Source extract:
_ _ _ _ _
At The Tech Museum in Downtown San Jose, in the heart of Silicon Valley, Global SMT and Packaging Magazine and Scoop launched the first IoM (Internet of Manufacturing) event to explore the development of IoT in the electronics manufacturing industry.
With speakers and delegates from some of the world's largest brands, like Cisco and IBM, the Manufacturing sector, like Jabil, Foxconn, Flex, Sanmina and Zollner, and suppliers, like ASM, KIC, Mentor, Trego and Cogiscan present, the event was an immediate hit, and went quite some way to further the debate around IoM, Smart Factory and Industry 4.0.
A peek into the future
Delegates were treated to a preview and a look into the future of the connected world during a cocktail reception hosted by Jabil at their Blue Sky Center. One delegate told me that "She felt like she'd seen the future" after the tour of Jabil's facility, which as well as showcasing the latest technologies in manufacturing and consumer electronics, is a sand pit for innovators. Welcoming guests to the reception, Jabil VP of Marketing and Blue Sky GM, Joanne Moretti talked about "innovators showing up with an idea in the morning, having a design by lunchtime and a prototype before dinner", all thanks to rapid prototyping tools like 3D printing, robotic assembly, computer simulation, virtual reality, and much more.
Jabil were again front and center as the event opened with Global SMT & Packaging publisher, Trevor Galbraith, introducing their VP of Technology John Dulchinos as the keynote speaker. John kept the attention of the audience of more than one hundred with his insight into the rapidly changing world that we find ourselves in and the trends that impacted Jabil and their customers, not least in the way they manufacture and fulfill their clients' products and ideas. As well as the trend in IoM, John explored the impact of 3D printing, citing some great examples of how this technology was not only speeding up prototyping but also creating new business models with mass customization opportunities.
You can see my interview with John at their Blue Sky Center here:
The day was full of insight from technologists including, Mentor Graphics' Michael Ford, ASM's Hubert Egger, Cogiscan's François Monette, Trego Integrated Systems' James Trego and KIC's Mile Moreau, who offered a real world example of how IoM was being applied in a simple manageable project and driving real cost saving to one of their customers. These vendors are amongst those leading the technology that will make IoM work for manufacturers and they all spoke eloquently about the need for connected and open approaches that are collaborative and share common goals.
_ _ _ _ _
Given data:
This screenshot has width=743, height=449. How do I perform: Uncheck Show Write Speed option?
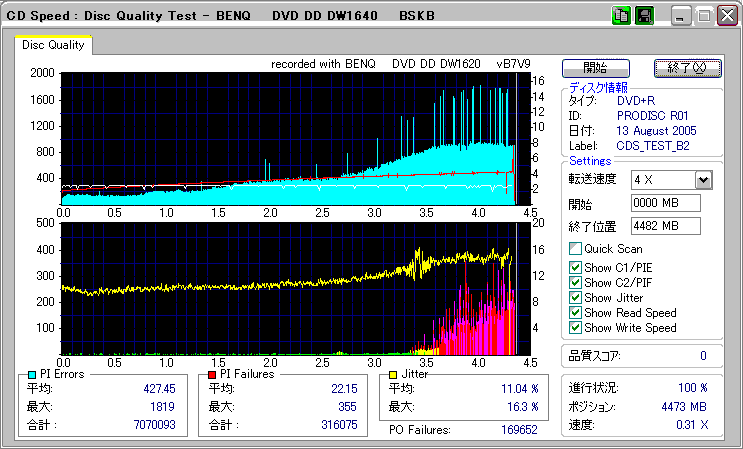(575, 327)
_ _ _ _ _
Task description:
According to the account of the Internet of Manufacturing event, who delivered the keynote address?

The output:
John Dulchinos, Jabil's VP of Technology.